#### INFORMATION GIVEN

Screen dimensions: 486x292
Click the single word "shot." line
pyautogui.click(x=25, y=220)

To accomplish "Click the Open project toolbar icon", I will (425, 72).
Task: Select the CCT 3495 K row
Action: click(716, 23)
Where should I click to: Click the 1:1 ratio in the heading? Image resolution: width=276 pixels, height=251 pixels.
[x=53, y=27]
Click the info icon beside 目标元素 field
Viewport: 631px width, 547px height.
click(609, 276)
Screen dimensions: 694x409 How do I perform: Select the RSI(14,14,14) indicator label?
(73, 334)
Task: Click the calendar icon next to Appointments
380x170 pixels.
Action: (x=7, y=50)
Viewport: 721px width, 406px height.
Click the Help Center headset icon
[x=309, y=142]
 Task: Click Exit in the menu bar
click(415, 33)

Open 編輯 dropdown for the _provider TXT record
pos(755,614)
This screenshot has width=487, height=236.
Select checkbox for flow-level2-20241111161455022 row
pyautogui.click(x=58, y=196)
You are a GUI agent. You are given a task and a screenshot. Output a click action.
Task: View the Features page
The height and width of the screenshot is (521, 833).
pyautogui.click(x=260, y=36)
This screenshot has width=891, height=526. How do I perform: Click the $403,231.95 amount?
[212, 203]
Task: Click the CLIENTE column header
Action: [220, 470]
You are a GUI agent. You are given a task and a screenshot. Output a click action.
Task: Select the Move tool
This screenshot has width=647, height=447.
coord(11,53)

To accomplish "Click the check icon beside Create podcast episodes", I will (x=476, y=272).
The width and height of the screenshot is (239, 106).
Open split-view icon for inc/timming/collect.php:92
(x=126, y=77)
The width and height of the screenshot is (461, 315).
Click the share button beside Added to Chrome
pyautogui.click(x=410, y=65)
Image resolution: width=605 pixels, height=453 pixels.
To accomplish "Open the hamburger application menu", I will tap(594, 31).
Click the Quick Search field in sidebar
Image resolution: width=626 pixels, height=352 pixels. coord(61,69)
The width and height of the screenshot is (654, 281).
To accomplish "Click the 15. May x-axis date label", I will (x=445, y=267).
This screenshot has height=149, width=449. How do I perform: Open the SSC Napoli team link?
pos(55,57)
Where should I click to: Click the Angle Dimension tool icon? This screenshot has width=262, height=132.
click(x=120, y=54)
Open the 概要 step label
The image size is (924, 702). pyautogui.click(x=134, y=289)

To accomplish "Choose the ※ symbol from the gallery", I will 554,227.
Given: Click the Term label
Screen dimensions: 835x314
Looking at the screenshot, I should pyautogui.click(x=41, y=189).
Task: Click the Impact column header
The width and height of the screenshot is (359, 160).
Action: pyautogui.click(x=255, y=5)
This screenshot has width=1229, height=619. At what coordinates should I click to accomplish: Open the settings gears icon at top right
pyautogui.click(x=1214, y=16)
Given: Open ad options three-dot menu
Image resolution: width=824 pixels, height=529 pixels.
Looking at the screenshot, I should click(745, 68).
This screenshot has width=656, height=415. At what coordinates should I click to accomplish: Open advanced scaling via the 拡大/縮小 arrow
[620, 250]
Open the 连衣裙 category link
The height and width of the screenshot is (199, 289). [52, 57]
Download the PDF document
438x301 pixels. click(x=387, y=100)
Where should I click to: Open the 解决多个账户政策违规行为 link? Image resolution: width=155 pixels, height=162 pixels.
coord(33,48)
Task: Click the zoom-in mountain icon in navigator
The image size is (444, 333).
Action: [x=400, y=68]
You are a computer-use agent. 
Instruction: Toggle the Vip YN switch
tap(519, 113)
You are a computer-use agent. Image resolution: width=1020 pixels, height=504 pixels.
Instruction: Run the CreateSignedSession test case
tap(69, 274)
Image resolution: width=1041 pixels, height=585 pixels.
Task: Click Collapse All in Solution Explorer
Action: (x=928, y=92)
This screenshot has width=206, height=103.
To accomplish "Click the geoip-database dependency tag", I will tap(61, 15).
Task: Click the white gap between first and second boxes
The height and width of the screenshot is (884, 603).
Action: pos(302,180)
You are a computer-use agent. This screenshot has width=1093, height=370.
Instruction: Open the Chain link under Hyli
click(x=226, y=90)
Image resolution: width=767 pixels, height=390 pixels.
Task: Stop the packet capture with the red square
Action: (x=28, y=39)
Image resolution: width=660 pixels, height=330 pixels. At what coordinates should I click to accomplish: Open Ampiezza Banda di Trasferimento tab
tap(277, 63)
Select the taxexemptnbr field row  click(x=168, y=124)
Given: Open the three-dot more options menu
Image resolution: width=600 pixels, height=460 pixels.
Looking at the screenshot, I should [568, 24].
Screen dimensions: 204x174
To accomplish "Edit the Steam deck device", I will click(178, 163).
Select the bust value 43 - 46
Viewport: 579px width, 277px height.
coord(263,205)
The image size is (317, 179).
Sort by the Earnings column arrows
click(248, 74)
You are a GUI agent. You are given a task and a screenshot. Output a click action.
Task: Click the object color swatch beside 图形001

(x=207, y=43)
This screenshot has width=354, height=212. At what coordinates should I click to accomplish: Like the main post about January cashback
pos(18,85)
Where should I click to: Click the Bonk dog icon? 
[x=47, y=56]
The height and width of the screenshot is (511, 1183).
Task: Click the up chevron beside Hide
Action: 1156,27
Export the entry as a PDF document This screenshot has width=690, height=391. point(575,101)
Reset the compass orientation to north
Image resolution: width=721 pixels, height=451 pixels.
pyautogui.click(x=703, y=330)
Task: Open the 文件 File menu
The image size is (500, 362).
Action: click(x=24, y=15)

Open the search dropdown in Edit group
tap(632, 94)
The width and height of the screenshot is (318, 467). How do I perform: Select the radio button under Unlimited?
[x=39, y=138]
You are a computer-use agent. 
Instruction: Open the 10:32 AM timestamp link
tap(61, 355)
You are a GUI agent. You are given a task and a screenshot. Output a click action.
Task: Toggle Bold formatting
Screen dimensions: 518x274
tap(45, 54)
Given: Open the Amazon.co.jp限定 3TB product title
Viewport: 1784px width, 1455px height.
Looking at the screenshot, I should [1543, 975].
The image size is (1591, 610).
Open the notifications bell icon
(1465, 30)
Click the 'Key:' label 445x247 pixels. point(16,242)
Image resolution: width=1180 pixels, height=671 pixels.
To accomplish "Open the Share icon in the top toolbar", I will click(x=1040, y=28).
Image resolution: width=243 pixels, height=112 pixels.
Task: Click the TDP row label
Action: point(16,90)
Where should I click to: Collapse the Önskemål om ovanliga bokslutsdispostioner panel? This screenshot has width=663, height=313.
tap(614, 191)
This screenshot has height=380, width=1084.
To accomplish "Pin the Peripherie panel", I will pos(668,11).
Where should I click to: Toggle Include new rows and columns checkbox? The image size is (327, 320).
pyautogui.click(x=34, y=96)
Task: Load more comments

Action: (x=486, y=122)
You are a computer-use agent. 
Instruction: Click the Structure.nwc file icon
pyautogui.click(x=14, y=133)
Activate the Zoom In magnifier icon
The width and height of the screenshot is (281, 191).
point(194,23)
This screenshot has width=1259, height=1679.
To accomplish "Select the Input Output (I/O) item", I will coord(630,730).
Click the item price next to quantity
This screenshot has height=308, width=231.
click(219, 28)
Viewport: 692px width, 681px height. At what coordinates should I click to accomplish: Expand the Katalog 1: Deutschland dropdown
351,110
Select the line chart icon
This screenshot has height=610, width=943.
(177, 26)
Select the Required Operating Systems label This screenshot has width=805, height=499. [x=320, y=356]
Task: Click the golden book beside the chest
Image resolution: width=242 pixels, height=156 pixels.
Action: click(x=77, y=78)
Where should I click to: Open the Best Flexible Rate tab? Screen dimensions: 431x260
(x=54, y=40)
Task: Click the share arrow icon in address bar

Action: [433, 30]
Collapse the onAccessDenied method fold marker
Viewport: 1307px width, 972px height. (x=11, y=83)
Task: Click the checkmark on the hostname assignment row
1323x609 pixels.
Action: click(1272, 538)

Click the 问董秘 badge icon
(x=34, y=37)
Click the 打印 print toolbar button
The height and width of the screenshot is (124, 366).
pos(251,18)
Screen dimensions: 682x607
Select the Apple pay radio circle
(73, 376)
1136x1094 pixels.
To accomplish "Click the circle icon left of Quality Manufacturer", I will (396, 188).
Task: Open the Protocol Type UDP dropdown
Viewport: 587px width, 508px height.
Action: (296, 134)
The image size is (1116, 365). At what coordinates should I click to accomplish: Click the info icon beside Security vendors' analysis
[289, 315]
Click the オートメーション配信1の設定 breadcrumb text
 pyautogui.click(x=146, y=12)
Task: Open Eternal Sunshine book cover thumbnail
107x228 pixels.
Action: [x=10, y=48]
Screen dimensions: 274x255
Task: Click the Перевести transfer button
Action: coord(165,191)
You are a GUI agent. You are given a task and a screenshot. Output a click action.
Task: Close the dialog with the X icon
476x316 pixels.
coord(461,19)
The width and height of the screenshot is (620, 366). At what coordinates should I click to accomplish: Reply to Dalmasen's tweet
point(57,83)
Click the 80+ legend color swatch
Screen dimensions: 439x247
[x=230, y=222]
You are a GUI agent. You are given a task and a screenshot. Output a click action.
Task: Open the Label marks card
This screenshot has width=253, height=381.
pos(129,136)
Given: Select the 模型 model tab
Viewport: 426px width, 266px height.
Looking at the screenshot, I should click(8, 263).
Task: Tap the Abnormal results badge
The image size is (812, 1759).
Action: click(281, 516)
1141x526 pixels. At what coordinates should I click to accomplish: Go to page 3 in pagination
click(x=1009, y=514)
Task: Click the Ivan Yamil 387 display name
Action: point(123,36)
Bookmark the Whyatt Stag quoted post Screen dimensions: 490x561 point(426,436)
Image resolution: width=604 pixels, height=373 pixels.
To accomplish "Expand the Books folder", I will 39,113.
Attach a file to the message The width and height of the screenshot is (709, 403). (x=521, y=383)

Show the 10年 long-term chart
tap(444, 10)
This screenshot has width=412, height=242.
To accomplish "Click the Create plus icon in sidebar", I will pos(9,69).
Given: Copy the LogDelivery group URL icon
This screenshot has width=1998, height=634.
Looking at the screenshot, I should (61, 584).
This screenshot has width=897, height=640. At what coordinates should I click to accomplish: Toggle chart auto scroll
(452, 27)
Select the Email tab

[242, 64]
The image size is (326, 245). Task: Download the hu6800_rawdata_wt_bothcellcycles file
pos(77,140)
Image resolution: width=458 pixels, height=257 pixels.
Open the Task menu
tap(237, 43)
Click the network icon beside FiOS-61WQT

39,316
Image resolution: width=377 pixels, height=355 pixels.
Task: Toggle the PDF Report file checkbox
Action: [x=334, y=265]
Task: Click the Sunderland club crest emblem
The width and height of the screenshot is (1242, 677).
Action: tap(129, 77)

########

* [WORK ORDER]:
Your answer should be only the number of lines in the records that hold the word "options".

* [FINISHED EXERCISE]:
2